In the handbook excerpt on CD-ROM production below, which option costs less when a production run falls below the crossover point?

---------- Source passage

MIL-HDBK-9660B
k. Plan for the impact on maintaining and updating data. Determine the process needed to update. Evaluate redistribution approaches.
l. Evaluate any similar products. Determine any advantages and disadvantages.
m. Develop an investment strategy based upon a cost and benefit analysis, comparing CD-ROM
dissemination of information with the use of paper medium for distribution.
5.2.3.1 Commercial CD-ROM Replication Versus Local Production Break-Even Analysis Tool. When many copies of a CD-ROM are to be produced, one decision to be made is whether to produce CD-ROMs locally (in-house) using one-off machines or to contract the job to a CD-ROM replication company. If time is critical, local one-off production may be the only satisfactory alternative (although one-day turnaround can be obtained from a production vendor). If there is time to have a company replicate the CD-ROM, however, the prime consideration becomes cost. The following tool is provided to identify the crossover point (number of CD-ROMs) at which it becomes less expensive to use a CD- ROM replication company. If a CD-ROM production run is below the crossover point, it costs less to produce them locally; if higher than the crossover point, it costs less to have them produced by a CD- ROM replication company. For the purpose of this equation/example, it is assumed that the producer currently has the capability in-house to produce.

--------------------
---------- Given material

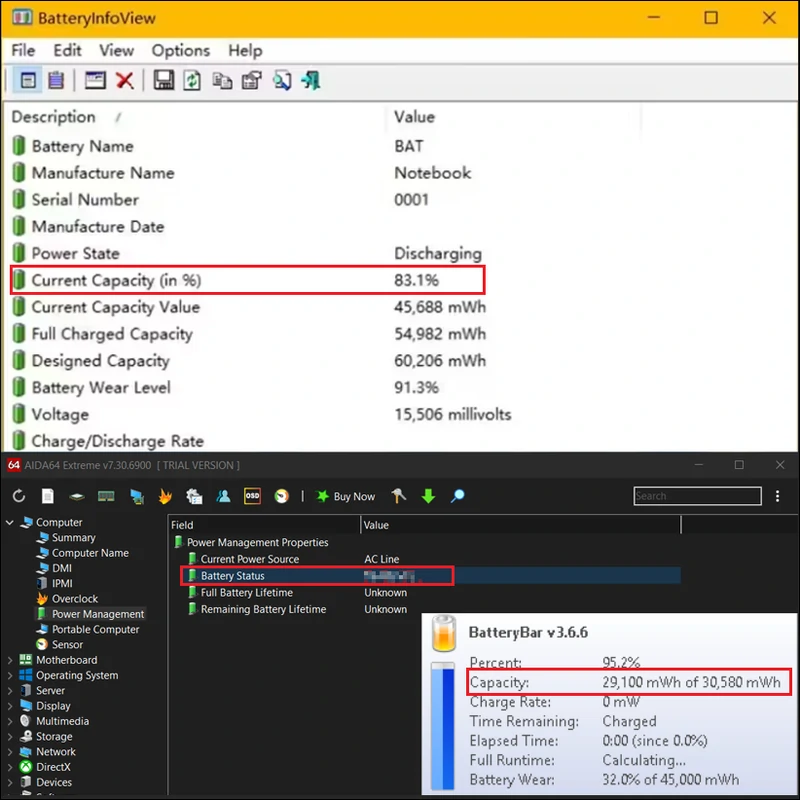Click the AIDA64 report page icon
The height and width of the screenshot is (800, 800).
(x=47, y=496)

--------------------

*Task solution:* Producing the CD-ROMs locally costs less.